■ Set task ■
Swap every "Image resolution" in the data below for "Image size", and write the data out again with nothing else altered.

■ Data for this exercise ■
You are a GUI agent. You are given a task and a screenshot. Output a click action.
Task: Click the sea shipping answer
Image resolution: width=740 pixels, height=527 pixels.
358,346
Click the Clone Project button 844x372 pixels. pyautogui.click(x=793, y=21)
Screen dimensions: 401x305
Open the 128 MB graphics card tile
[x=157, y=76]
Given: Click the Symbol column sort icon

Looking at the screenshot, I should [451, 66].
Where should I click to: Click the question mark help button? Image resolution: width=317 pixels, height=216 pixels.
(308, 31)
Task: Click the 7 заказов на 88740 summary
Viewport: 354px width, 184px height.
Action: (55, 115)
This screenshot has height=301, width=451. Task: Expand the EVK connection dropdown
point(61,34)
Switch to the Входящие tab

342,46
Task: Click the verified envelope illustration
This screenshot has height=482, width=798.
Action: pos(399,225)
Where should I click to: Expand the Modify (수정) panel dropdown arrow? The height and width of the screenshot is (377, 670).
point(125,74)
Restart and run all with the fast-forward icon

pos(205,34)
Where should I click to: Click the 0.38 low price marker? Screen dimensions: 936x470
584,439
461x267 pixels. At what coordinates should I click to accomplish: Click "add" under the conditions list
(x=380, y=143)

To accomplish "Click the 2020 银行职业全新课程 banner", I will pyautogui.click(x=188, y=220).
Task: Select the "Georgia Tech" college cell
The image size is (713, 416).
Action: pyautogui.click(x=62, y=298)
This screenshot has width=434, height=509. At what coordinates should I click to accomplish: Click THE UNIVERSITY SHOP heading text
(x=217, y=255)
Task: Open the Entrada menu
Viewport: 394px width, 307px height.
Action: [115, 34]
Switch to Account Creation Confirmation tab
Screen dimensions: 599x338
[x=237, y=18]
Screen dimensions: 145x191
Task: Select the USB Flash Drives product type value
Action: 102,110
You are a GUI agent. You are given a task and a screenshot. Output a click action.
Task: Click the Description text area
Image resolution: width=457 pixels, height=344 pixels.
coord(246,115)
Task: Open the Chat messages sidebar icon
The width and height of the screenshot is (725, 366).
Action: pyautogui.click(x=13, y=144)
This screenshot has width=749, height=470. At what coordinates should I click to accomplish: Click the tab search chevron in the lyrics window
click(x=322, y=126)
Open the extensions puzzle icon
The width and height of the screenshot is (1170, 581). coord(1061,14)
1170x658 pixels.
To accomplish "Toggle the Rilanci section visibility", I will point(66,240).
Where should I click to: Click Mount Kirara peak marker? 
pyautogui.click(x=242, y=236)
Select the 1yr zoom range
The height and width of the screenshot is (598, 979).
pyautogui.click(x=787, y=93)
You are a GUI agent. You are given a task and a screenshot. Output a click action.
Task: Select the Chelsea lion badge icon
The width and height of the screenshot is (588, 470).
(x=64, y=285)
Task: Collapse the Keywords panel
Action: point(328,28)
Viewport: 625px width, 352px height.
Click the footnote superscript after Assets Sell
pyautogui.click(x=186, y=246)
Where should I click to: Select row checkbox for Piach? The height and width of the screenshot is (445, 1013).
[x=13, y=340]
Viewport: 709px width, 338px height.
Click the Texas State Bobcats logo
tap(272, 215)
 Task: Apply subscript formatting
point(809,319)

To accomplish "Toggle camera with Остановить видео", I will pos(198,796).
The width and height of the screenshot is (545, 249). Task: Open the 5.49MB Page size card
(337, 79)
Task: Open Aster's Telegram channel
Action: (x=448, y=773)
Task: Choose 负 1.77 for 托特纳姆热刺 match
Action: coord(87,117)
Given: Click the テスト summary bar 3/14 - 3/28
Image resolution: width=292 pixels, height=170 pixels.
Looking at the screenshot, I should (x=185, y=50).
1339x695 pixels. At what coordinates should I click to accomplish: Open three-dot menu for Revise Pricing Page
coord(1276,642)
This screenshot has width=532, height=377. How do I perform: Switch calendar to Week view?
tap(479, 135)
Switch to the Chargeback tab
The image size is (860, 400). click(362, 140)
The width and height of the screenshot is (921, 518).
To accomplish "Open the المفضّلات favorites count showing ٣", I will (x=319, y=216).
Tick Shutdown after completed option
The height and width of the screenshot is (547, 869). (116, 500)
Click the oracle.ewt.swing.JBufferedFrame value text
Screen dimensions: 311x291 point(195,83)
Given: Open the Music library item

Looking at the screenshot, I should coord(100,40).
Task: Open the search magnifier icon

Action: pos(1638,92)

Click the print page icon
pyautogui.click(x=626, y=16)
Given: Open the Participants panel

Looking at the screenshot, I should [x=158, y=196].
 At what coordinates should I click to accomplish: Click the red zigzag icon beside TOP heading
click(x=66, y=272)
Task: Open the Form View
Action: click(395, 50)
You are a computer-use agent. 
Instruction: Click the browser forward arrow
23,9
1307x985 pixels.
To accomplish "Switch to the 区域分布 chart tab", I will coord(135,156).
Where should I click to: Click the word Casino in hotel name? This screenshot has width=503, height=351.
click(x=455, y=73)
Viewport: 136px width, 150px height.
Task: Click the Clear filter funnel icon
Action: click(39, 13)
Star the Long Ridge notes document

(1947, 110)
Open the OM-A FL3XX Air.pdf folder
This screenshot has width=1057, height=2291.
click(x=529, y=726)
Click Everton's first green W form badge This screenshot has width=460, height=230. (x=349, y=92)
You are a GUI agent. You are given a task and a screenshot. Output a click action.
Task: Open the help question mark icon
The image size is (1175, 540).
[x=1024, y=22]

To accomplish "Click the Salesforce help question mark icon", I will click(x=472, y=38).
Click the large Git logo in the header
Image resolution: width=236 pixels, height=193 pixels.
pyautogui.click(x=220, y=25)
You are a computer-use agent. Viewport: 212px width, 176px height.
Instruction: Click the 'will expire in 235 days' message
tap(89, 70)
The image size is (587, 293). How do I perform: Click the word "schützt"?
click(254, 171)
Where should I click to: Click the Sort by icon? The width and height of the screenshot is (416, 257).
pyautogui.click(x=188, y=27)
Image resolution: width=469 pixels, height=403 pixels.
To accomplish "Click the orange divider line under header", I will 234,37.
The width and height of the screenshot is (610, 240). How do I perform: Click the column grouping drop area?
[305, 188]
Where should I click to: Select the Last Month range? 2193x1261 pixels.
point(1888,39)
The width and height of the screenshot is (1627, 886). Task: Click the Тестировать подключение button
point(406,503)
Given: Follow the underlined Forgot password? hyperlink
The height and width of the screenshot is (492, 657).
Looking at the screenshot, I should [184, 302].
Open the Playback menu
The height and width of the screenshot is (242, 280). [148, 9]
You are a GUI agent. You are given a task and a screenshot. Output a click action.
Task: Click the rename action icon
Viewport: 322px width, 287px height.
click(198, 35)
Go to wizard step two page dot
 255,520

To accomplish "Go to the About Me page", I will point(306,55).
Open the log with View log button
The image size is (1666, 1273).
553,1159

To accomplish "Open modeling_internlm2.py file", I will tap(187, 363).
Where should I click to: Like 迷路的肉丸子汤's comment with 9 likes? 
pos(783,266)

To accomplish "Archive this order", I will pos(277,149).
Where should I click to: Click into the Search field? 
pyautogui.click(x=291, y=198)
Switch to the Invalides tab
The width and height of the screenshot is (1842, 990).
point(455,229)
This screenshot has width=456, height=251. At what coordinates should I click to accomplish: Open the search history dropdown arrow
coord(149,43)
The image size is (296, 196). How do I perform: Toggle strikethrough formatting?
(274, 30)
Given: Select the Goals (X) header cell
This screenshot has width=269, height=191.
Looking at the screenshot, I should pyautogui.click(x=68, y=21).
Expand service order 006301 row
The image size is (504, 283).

■ Response ■
You are a GUI agent. You are given a task and a screenshot. Output a click action.
Task: Click the sea shipping answer
Image size: width=740 pixels, height=527 pixels.
358,346
Click the Clone Project button 844x372 pixels. pyautogui.click(x=793, y=21)
Screen dimensions: 401x305
Open the 128 MB graphics card tile
[x=157, y=76]
Given: Click the Symbol column sort icon

Looking at the screenshot, I should [451, 66].
Where should I click to: Click the question mark help button? Image size: width=317 pixels, height=216 pixels.
(308, 31)
Task: Click the 7 заказов на 88740 summary
Viewport: 354px width, 184px height.
Action: (55, 115)
This screenshot has height=301, width=451. Task: Expand the EVK connection dropdown
point(61,34)
Switch to the Входящие tab

342,46
Task: Click the verified envelope illustration
This screenshot has height=482, width=798.
Action: pos(399,225)
Where should I click to: Expand the Modify (수정) panel dropdown arrow? The height and width of the screenshot is (377, 670).
point(125,74)
Restart and run all with the fast-forward icon

pos(205,34)
Where should I click to: Click the 0.38 low price marker? Screen dimensions: 936x470
584,439
461x267 pixels. At what coordinates should I click to accomplish: Click "add" under the conditions list
(x=380, y=143)

To accomplish "Click the 2020 银行职业全新课程 banner", I will pyautogui.click(x=188, y=220).
Task: Select the "Georgia Tech" college cell
The image size is (713, 416).
Action: pyautogui.click(x=62, y=298)
This screenshot has width=434, height=509. At what coordinates should I click to accomplish: Click THE UNIVERSITY SHOP heading text
(x=217, y=255)
Task: Open the Entrada menu
Viewport: 394px width, 307px height.
Action: [115, 34]
Switch to Account Creation Confirmation tab
Screen dimensions: 599x338
[x=237, y=18]
Screen dimensions: 145x191
Task: Select the USB Flash Drives product type value
Action: 102,110
You are a GUI agent. You are given a task and a screenshot. Output a click action.
Task: Click the Description text area
Image size: width=457 pixels, height=344 pixels.
coord(246,115)
Task: Open the Chat messages sidebar icon
The width and height of the screenshot is (725, 366).
Action: pyautogui.click(x=13, y=144)
This screenshot has width=749, height=470. At what coordinates should I click to accomplish: Click the tab search chevron in the lyrics window
click(x=322, y=126)
Open the extensions puzzle icon
The width and height of the screenshot is (1170, 581). coord(1061,14)
1170x658 pixels.
To accomplish "Toggle the Rilanci section visibility", I will point(66,240).
Where should I click to: Click Mount Kirara peak marker? 
pyautogui.click(x=242, y=236)
Select the 1yr zoom range
The height and width of the screenshot is (598, 979).
pyautogui.click(x=787, y=93)
You are a GUI agent. You are given a task and a screenshot. Output a click action.
Task: Select the Chelsea lion badge icon
The width and height of the screenshot is (588, 470).
(x=64, y=285)
Task: Collapse the Keywords panel
Action: point(328,28)
Viewport: 625px width, 352px height.
Click the footnote superscript after Assets Sell
pyautogui.click(x=186, y=246)
Where should I click to: Select row checkbox for Piach? The height and width of the screenshot is (445, 1013).
[x=13, y=340]
Viewport: 709px width, 338px height.
Click the Texas State Bobcats logo
tap(272, 215)
 Task: Apply subscript formatting
point(809,319)

To accomplish "Toggle camera with Остановить видео", I will pos(198,796).
The width and height of the screenshot is (545, 249). Task: Open the 5.49MB Page size card
(337, 79)
Task: Open Aster's Telegram channel
Action: (x=448, y=773)
Task: Choose 负 1.77 for 托特纳姆热刺 match
Action: coord(87,117)
Given: Click the テスト summary bar 3/14 - 3/28
Image size: width=292 pixels, height=170 pixels.
Looking at the screenshot, I should (x=185, y=50).
1339x695 pixels. At what coordinates should I click to accomplish: Open three-dot menu for Revise Pricing Page
coord(1276,642)
This screenshot has width=532, height=377. How do I perform: Switch calendar to Week view?
tap(479, 135)
Switch to the Chargeback tab
The image size is (860, 400). click(362, 140)
The width and height of the screenshot is (921, 518).
To accomplish "Open the المفضّلات favorites count showing ٣", I will (x=319, y=216).
Tick Shutdown after completed option
The height and width of the screenshot is (547, 869). (116, 500)
Click the oracle.ewt.swing.JBufferedFrame value text
Screen dimensions: 311x291 point(195,83)
Given: Open the Music library item

Looking at the screenshot, I should coord(100,40).
Task: Open the search magnifier icon

Action: pos(1638,92)

Click the print page icon
pyautogui.click(x=626, y=16)
Given: Open the Participants panel

Looking at the screenshot, I should [x=158, y=196].
 At what coordinates should I click to accomplish: Click the red zigzag icon beside TOP heading
click(x=66, y=272)
Task: Open the Form View
Action: click(395, 50)
You are a computer-use agent. 
Instruction: Click the browser forward arrow
23,9
1307x985 pixels.
To accomplish "Switch to the 区域分布 chart tab", I will coord(135,156).
Where should I click to: Click the word Casino in hotel name? This screenshot has width=503, height=351.
click(x=455, y=73)
Viewport: 136px width, 150px height.
Task: Click the Clear filter funnel icon
Action: click(39, 13)
Star the Long Ridge notes document

(1947, 110)
Open the OM-A FL3XX Air.pdf folder
This screenshot has width=1057, height=2291.
click(x=529, y=726)
Click Everton's first green W form badge This screenshot has width=460, height=230. (x=349, y=92)
You are a GUI agent. You are given a task and a screenshot. Output a click action.
Task: Open the help question mark icon
The image size is (1175, 540).
[x=1024, y=22]

To accomplish "Click the Salesforce help question mark icon", I will click(x=472, y=38).
Click the large Git logo in the header
Image size: width=236 pixels, height=193 pixels.
pyautogui.click(x=220, y=25)
You are a computer-use agent. Viewport: 212px width, 176px height.
Instruction: Click the 'will expire in 235 days' message
tap(89, 70)
The image size is (587, 293). How do I perform: Click the word "schützt"?
click(254, 171)
Where should I click to: Click the Sort by icon? The width and height of the screenshot is (416, 257).
pyautogui.click(x=188, y=27)
Image size: width=469 pixels, height=403 pixels.
To accomplish "Click the orange divider line under header", I will 234,37.
The width and height of the screenshot is (610, 240). How do I perform: Click the column grouping drop area?
[305, 188]
Where should I click to: Select the Last Month range? 2193x1261 pixels.
point(1888,39)
The width and height of the screenshot is (1627, 886). Task: Click the Тестировать подключение button
point(406,503)
Given: Follow the underlined Forgot password? hyperlink
The height and width of the screenshot is (492, 657).
Looking at the screenshot, I should [184, 302].
Open the Playback menu
The height and width of the screenshot is (242, 280). [148, 9]
You are a GUI agent. You are given a task and a screenshot. Output a click action.
Task: Click the rename action icon
Viewport: 322px width, 287px height.
click(198, 35)
Go to wizard step two page dot
 255,520

To accomplish "Go to the About Me page", I will point(306,55).
Open the log with View log button
The image size is (1666, 1273).
553,1159

To accomplish "Open modeling_internlm2.py file", I will tap(187, 363).
Where should I click to: Like 迷路的肉丸子汤's comment with 9 likes? 
pos(783,266)

To accomplish "Archive this order", I will pos(277,149).
Where should I click to: Click into the Search field? 
pyautogui.click(x=291, y=198)
Switch to the Invalides tab
The width and height of the screenshot is (1842, 990).
point(455,229)
This screenshot has width=456, height=251. At what coordinates should I click to accomplish: Open the search history dropdown arrow
coord(149,43)
The image size is (296, 196). How do I perform: Toggle strikethrough formatting?
(274, 30)
Given: Select the Goals (X) header cell
This screenshot has width=269, height=191.
Looking at the screenshot, I should pyautogui.click(x=68, y=21).
Expand service order 006301 row
The image size is (504, 283).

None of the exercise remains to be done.